= Beginning of Section =
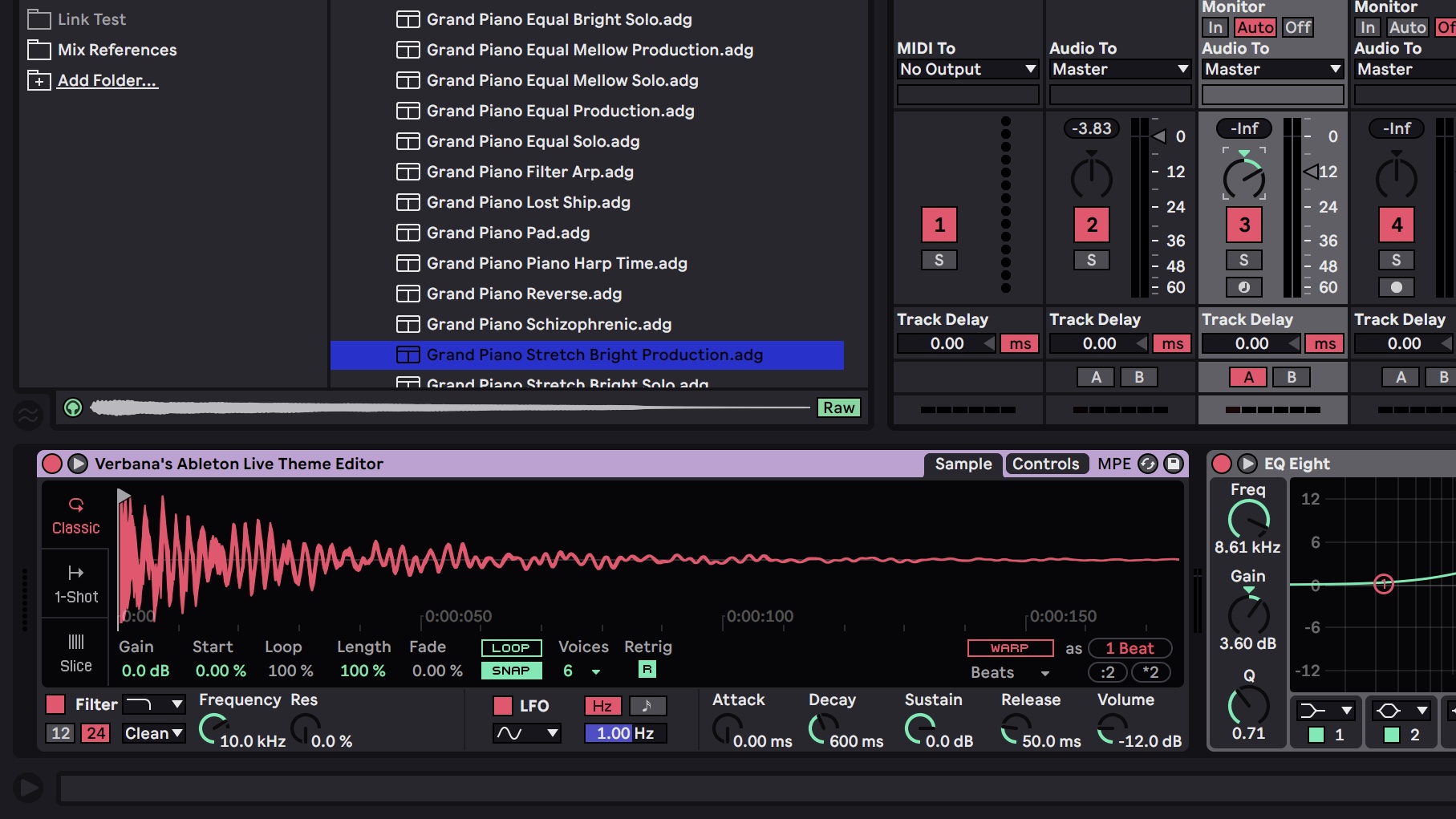
Task: Switch to the Controls tab
Action: (x=1045, y=464)
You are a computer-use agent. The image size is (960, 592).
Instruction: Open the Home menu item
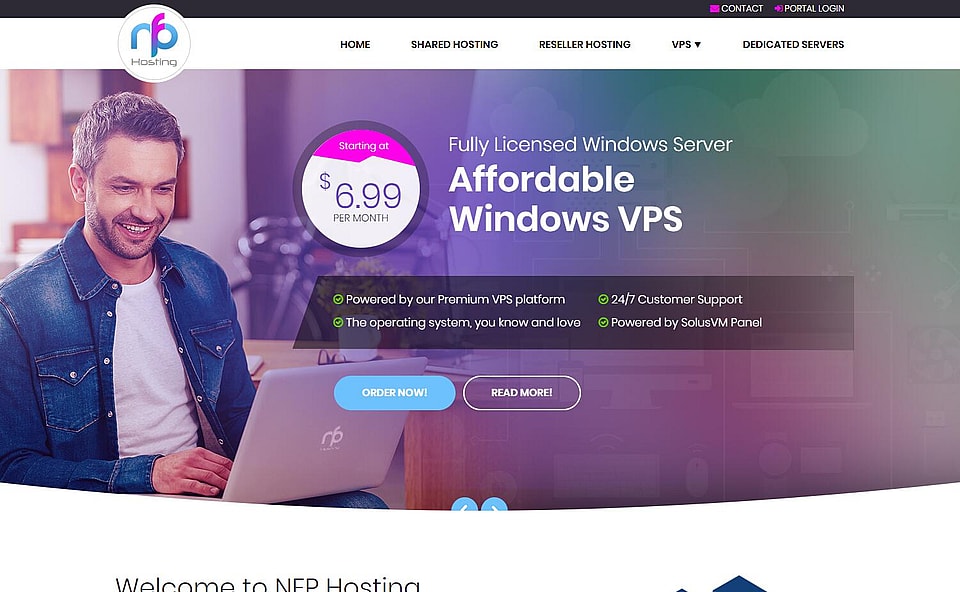[x=355, y=45]
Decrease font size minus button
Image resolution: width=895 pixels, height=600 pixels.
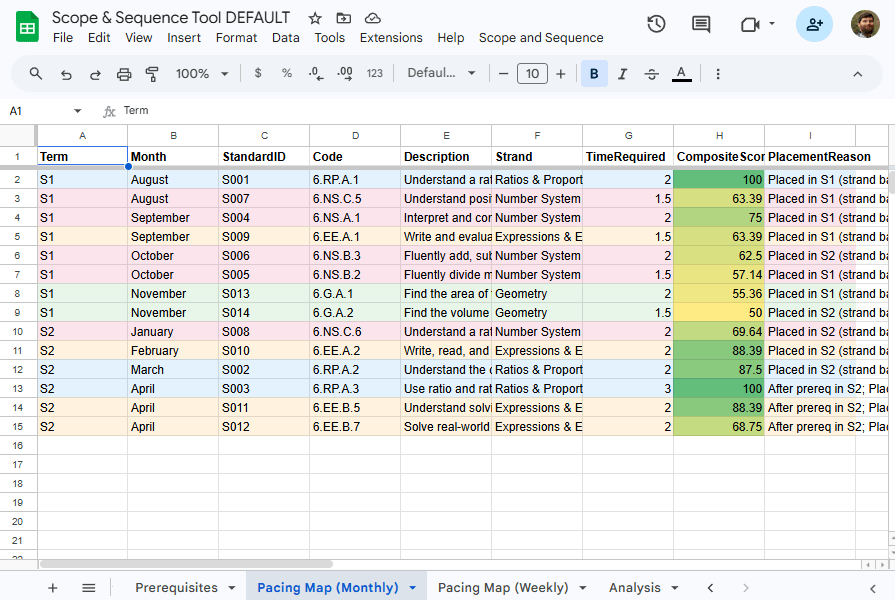(503, 74)
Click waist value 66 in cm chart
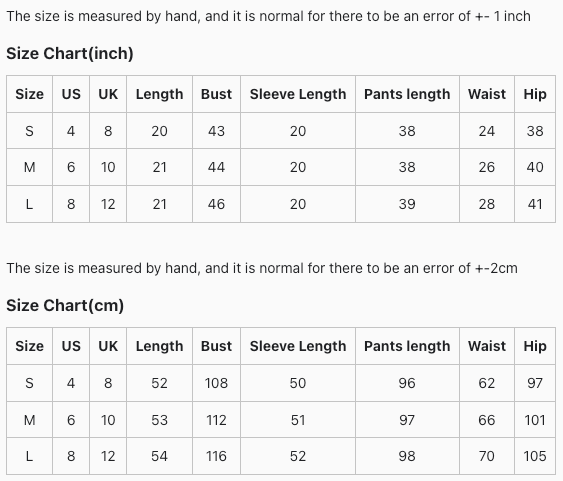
= End of Section =
Requirement: Take only the line containing "You are a computer-use" and every line after it to the end of the entries, and copy them exactly, pictures excluded.

Written solution:
You are a computer-use agent. The image size is (960, 592).
Instruction: Open the Home menu item
[x=355, y=45]
Decrease font size minus button
Image resolution: width=895 pixels, height=600 pixels.
(503, 74)
Click waist value 66 in cm chart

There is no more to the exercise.